Page =
****

Apply SUM( where date between date1 and date2)

My table is currently looking like this:
+---------+---------------+------------+------------------+
| Segment | Product | Pre_Date | ON_Prepaid |
+---------+---------------+------------+------------------+
| RB | 01. Auto Loan | 2020-01-01 | 10645976180.0000 |
| RB | 01. Auto Loan | 2020-01-02 | 4489547174.0000 |
| RB | 01. Auto Loan | 2020-01-03 | 1853117000.0000 |
| RB | 01. Auto Loan | 2020-01-04 | 9350258448.0000 |
+---------+---------------+------------+------------------+
I'm trying to sum values of 'ON_Prepaid' over the course of 7 days, let's say from '2020-01-01' to '2020-01-07'.
Here is what I've tried
drop table if exists ##Prepay_summary_cash
select *,
[1W_Prepaid] = sum(ON_Prepaid) over (partition by SEGMENT, PRODUCT order by PRE_DATE rows between 1 following and 7 following),
[2W_Prepaid] = sum(ON_Prepaid) over (partition by SEGMENT, PRODUCT order by PRE_DATE rows between 8 following and 14 following),
[3W_Prepaid] = sum(ON_Prepaid) over (partition by SEGMENT, PRODUCT order by PRE_DATE rows between 15 following and 21 following),
[1M_Prepaid] = sum(ON_Prepaid) over (partition by SEGMENT, PRODUCT order by PRE_DATE rows between 22 following and 30 following),
[1.5M_Prepaid] = sum(ON_Prepaid) over (partition by SEGMENT, PRODUCT order by PRE_DATE rows between 31 following and 45 following),
[2M_Prepaid] = sum(ON_Prepaid) over (partition by SEGMENT, PRODUCT order by PRE_DATE rows between 46 following and 60 following),
[3M_Prepaid] = sum(ON_Prepaid) over (partition by SEGMENT, PRODUCT order by PRE_DATE rows between 61 following and 90 following),
[6M_Prepaid] = sum(ON_Prepaid) over (partition by SEGMENT, PRODUCT order by PRE_DATE rows between 91 following and 181 following)

****

Information supplied =
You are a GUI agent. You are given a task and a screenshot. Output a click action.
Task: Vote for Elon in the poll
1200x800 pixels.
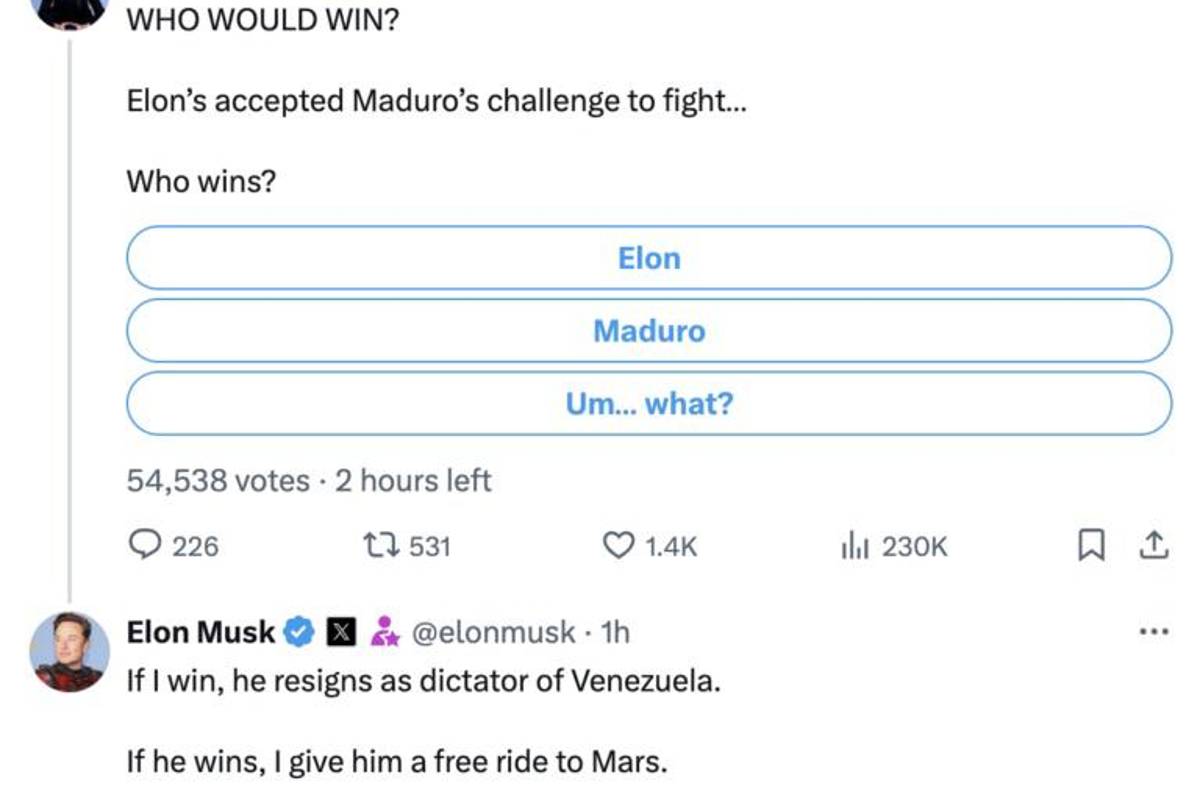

****

Written instruction 1 =
In the SQL post, over how many days does the writer want to sum the ON_Prepaid values?
Written instruction 2 =
Reproduce the part of the SQL post starting with "Apply SUM( where" and going on through "from '2020-01-01' to '2020-01-07'.".

Complete response 1 =
Seven days, for example from 2020-01-01 to 2020-01-07.

Complete response 2 =
Apply SUM( where date between date1 and date2)

My table is currently looking like this:
+---------+---------------+------------+------------------+
| Segment | Product | Pre_Date | ON_Prepaid |
+---------+---------------+------------+------------------+
| RB | 01. Auto Loan | 2020-01-01 | 10645976180.0000 |
| RB | 01. Auto Loan | 2020-01-02 | 4489547174.0000 |
| RB | 01. Auto Loan | 2020-01-03 | 1853117000.0000 |
| RB | 01. Auto Loan | 2020-01-04 | 9350258448.0000 |
+---------+---------------+------------+------------------+
I'm trying to sum values of 'ON_Prepaid' over the course of 7 days, let's say from '2020-01-01' to '2020-01-07'.